SELECTION:
-- -- --
Maybe the YUV only conversion might still be a win on Android though - if loading an RGB texture (or an RGB 565 one) is significantly faster than the 3x greyscale textures i'm using now. I need to run some benchmarks there to find out how fast each option is, although that will have to wait for another day.
yuv to rgb
The YUV conversion code is fairly straightforward in NEON, although I used 2:6 fixed-point for the scaling factors so I could multiply the 8 bit pixel values directly. I didn't check to see if it introduces too many errors to be practical mind you.
I got the constants and the maths from here.
@ pre-load constants
vmov.u8 d28,#90 @ 1.402 * 64
vmov.u8 d29,#113 @ 1.772 * 64
vmov.u8 d30,#22 @ 0.34414 * 64
vmov.u8 d31,#46 @ 0.71414 * 64
The main calculation is calculated using 2.14 fixed-point signed mathematics, with the Y value being pre-scaled before accumulation. For simplification the code assumes YUV444 with a separate format conversion pass if required, and if executed per row should be cheap through L1 cache.
vld1.u8 { d0, d1 }, [r0]! @ y is 0-255
vld1.u8 { d2, d3 }, [r1]! @ u is to be -128-127
vld1.u8 { d4, d5 }, [r2]! @ v is to be -128-127
vshll.u8 q10,d0,#6 @ y * 64
vshll.u8 q11,d1,#6
vsub.s8 q1,q3 @ u -= 128
vsub.s8 q2,q3 @ v -= 128
vmull.s8 q12,d29,d2 @ u * 1.772
vmull.s8 q13,d29,d3
vmull.s8 q8,d28,d4 @ v * 1.402
vmull.s8 q9,d28,d5
vadd.s16 q12,q10 @ y + 1.722 * u
vadd.s16 q13,q11
vadd.s16 q8,q10 @ y + 1.402 * v
vadd.s16 q9,q11
vmlsl.s8 q10,d30,d2 @ y -= 0.34414 * u
vmlsl.s8 q11,d30,d3
vmlsl.s8 q10,d31,d4 @ y -= 0.71414 * v
vmlsl.s8 q11,d31,d5
And this neatly leaves the 16 RGB result values in order in q8-q13.
They still need to be clamped which is performed in the 2.14 fixed point scale (i.e. 16383 == 1.0):
vmov.u8 q0,#0
vmov.u16 q1,#16383
vmax.s16 q8,q0
vmax.s16 q9,q0
vmax.s16 q10,q0
vmax.s16 q11,q0
vmax.s16 q12,q0
vmax.s16 q13,q0
vmin.s16 q8,q1
vmin.s16 q9,q1
vmin.s16 q10,q1
vmin.s16 q11,q1
vmin.s16 q12,q1
vmin.s16 q13,q1
Then the fixed point values need to be scaled and converted back to byte:
vshrn.i16 d16,q8,#6
vshrn.i16 d17,q9,#6
vshrn.i16 d18,q10,#6
vshrn.i16 d19,q11,#6
vshrn.i16 d20,q12,#6
vshrn.i16 d21,q13,#6
And finally re-ordered into 3-byte RGB triplets and written to memory. vst3.u8
does this directly:
vst3.u8 { d16,d18,d20 },[r3]!
vst3.u8 { d17,d19,d21 },[r3]!
vst4.u8
could also be used to write out RGBx, or the planes kept separate if that is more useful.
-- -- --
INSTRUCTION: Please decide whether each statement agrees with the NEON YUV-to-RGB text, answering yes or no and quoting the exact words of the text that settle it. (a) The author checked whether the 2:6 fixed-point scaling factors introduce too many errors to be practical. (b) The code assumes YUV444 input. (c) The clamping is performed in the 2.14 fixed-point scale.

SOURCE MATERIAL:
-- -- --
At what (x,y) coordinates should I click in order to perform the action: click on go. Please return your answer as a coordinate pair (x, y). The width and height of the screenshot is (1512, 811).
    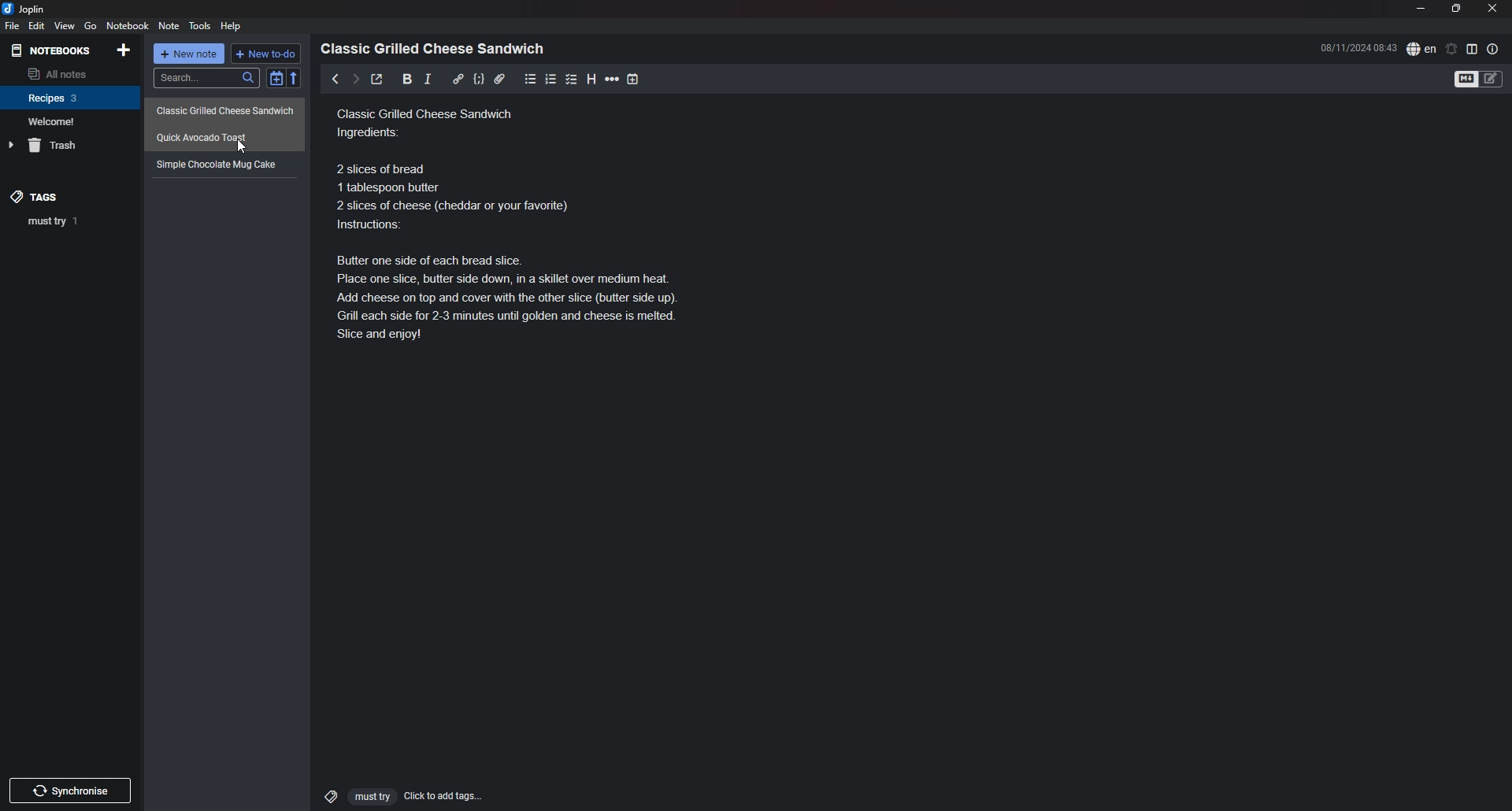
    Looking at the image, I should click on (91, 25).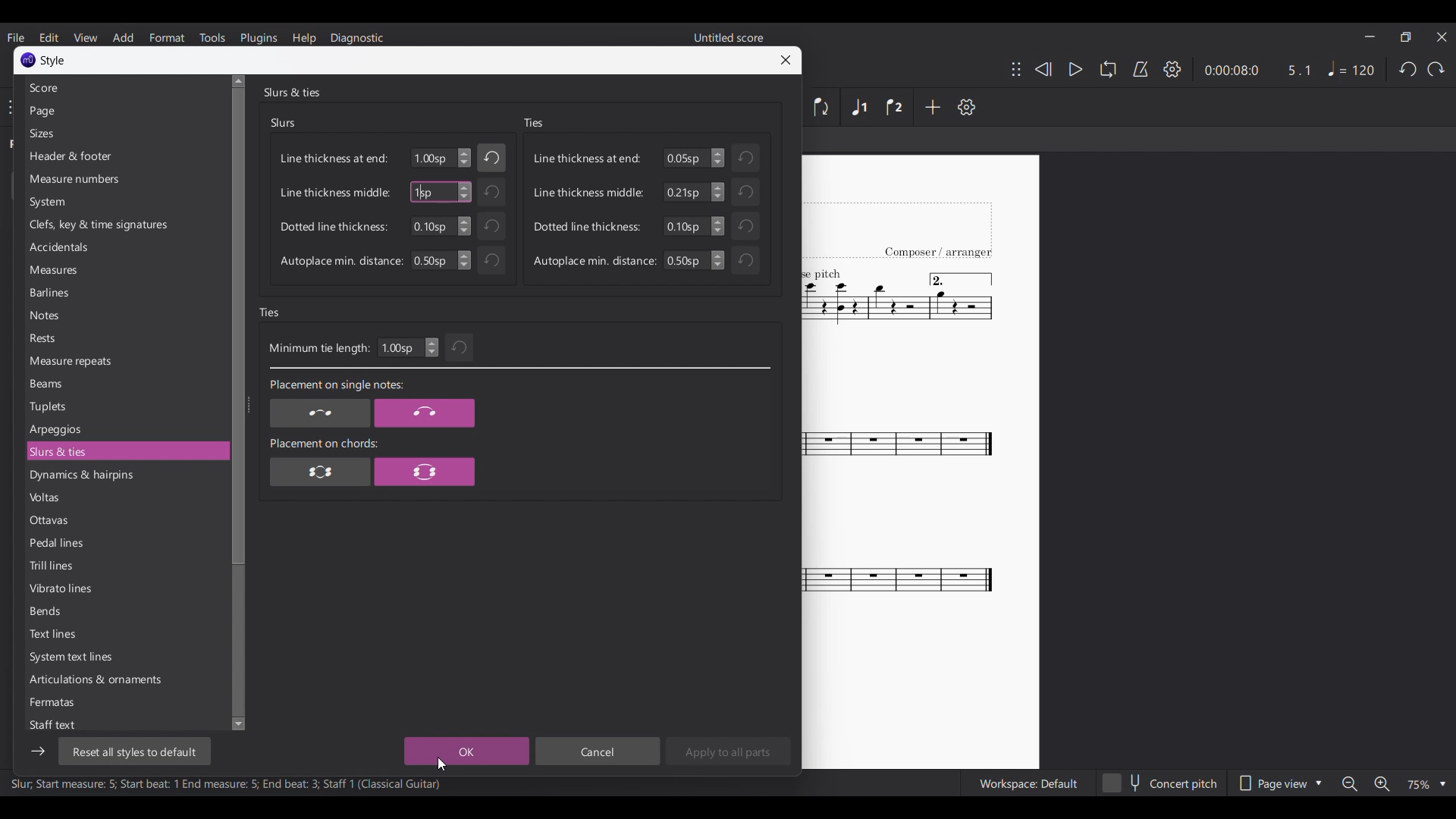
-- -- --
FINISHED ANSWER:
(a) No: "I didn't check to see if it introduces too many errors to be practical mind you."
(b) Yes: "For simplification the code assumes YUV444 with a separate format conversion pass if required"
(c) Yes: "They still need to be clamped which is performed in the 2.14 fixed point scale"